Happy (Almost) Summer!
This newsletter includes some really interesting information about non-medicinal treatments for ADHD. First, there is a fascinating feature with Dr. Georgia Ede about treating ADHD symptoms with nutrition. Second, we have more feedback from those using the iLs system.
On a different front, if you are thinking about getting a new job or changing careers, you'll be interested in our article about one approach to creating and maintaining a professional network.
There is too much in the news and upcoming events area to cover here, but it includes new information about genes and autism, as well as new research connecting spanking to violent behavior in kids. Upcoming are a number of events in which you can hear and learn from Dr. Hallowell.
Thank you for your continued readership, questions and feedback!
Melissa Orlov, editor
Q: Can my 20 year old daughter learn to overcome her ADHD symptoms so she won't have to take medication forever? I sure would love to see that. She currently in college and doing well with medication, and she took summer school (easier) last year without them.

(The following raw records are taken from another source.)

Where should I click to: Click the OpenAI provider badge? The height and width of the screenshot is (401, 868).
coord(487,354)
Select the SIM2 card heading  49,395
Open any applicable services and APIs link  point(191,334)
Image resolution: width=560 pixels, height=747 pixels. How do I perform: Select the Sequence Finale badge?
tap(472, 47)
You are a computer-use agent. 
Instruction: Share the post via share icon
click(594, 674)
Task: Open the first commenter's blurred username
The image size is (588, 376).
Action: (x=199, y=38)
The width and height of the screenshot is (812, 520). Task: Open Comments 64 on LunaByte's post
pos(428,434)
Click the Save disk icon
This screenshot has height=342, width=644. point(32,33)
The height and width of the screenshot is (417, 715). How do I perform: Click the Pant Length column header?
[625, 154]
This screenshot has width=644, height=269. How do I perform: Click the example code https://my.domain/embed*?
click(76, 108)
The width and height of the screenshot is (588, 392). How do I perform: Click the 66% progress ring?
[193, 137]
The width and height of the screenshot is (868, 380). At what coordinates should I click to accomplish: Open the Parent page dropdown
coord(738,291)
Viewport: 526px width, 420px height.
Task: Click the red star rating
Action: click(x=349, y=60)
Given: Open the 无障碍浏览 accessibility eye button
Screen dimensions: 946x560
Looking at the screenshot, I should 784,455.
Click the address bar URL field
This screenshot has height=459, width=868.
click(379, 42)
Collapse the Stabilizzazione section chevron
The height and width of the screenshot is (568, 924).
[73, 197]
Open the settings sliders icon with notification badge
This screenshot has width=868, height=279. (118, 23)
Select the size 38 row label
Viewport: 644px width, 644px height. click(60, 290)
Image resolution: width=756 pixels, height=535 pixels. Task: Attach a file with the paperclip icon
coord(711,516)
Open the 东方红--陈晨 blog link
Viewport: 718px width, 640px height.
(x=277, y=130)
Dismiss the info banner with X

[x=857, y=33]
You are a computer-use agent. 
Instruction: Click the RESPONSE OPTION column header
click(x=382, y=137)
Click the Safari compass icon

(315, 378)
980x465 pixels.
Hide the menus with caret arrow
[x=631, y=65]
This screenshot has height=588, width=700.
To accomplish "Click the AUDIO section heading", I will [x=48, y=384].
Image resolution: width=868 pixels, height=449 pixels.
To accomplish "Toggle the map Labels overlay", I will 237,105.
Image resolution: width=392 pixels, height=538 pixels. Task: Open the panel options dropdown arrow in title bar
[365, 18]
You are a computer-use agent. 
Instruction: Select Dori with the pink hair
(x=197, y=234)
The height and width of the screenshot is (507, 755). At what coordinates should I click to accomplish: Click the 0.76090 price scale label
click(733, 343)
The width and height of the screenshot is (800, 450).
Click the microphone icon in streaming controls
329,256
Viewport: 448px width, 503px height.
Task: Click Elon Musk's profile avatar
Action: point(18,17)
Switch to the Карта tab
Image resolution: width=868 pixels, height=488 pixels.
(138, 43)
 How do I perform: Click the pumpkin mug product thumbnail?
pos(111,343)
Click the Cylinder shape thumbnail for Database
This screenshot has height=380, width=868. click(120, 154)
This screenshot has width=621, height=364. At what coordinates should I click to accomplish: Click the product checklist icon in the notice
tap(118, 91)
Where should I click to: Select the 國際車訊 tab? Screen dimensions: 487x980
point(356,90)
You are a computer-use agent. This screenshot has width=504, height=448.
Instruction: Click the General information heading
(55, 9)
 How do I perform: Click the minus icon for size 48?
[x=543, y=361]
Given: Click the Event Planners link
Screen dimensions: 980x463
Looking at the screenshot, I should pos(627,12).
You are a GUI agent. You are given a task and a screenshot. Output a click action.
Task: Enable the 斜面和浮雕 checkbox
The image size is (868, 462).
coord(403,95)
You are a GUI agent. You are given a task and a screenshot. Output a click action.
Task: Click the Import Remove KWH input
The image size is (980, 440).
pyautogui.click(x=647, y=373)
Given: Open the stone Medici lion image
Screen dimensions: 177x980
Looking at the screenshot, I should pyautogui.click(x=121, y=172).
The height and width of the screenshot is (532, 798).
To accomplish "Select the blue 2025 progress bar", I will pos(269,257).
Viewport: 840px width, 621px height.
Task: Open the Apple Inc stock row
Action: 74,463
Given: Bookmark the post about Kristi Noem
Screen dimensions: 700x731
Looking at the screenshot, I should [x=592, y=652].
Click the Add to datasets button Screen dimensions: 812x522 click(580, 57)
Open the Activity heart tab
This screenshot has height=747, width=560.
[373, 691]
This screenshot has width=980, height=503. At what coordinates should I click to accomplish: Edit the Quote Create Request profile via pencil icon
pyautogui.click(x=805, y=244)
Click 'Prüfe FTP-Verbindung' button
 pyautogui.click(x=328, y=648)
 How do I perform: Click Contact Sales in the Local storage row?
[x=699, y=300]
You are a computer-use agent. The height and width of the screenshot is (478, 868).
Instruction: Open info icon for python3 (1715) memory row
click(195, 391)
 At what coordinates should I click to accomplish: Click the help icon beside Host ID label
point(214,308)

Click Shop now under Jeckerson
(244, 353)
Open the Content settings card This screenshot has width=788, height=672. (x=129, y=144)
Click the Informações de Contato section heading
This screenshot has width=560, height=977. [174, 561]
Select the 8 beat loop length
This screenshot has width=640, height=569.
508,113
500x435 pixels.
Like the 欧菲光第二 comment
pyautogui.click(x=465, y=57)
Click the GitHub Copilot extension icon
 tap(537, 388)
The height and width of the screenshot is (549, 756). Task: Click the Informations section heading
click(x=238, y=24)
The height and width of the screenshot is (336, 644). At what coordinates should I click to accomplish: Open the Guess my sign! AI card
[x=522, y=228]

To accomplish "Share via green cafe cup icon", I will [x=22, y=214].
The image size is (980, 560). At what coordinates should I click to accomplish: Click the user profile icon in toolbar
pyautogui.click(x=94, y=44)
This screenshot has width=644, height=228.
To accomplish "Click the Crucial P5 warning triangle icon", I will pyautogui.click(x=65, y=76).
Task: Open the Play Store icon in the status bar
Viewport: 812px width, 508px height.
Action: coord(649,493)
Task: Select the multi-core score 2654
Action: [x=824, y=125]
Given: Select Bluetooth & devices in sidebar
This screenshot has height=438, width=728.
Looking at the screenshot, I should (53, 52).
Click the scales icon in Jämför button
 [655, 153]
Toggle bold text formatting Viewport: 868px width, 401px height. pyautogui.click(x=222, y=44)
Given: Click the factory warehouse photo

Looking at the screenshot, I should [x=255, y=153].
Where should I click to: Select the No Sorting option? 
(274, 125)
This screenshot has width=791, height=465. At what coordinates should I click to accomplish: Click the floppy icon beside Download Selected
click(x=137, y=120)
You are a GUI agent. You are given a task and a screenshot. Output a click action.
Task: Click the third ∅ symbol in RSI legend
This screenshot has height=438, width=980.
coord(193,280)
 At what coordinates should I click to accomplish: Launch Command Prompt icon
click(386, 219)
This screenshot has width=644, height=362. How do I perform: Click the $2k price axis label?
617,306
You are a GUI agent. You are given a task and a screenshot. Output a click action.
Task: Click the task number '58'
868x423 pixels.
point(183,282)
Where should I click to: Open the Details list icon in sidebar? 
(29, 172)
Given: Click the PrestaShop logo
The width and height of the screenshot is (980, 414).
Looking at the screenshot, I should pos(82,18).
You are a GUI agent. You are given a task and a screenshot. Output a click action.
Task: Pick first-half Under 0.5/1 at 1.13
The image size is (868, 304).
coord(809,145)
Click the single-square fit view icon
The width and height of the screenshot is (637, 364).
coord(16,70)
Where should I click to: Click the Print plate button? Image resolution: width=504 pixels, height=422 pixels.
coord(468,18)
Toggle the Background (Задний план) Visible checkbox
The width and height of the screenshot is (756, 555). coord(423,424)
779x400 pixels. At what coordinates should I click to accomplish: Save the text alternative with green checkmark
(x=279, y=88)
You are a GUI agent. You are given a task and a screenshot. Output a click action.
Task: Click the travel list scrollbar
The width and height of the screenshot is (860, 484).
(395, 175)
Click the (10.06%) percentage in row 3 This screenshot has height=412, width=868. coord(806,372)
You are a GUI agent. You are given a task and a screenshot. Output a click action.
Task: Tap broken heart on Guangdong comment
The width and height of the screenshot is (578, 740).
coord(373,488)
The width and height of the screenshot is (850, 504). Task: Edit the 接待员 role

A: ADHD is only a disorder if it is getting in your daughter's way - obstructing her from reaching her potential. If she does well enough without medication in order to succeed to her satisfaction, she may not need the medication. Some do find that when they put external structures in place to keep them organized then they are less reliant on meds. (Note - succeeding can be defined many ways - grades is just one part. Feeling in control of your life is another...make sure she is clear about what she defines as success.)
If she decides not to take her medication during the regular school year then she should monitor her progress closely. Watch for inconsistency in test scores, less attendance in class, a general sense of being overwhelmed and not in control. If you see any sign that she is not thriving, reconsider the medication.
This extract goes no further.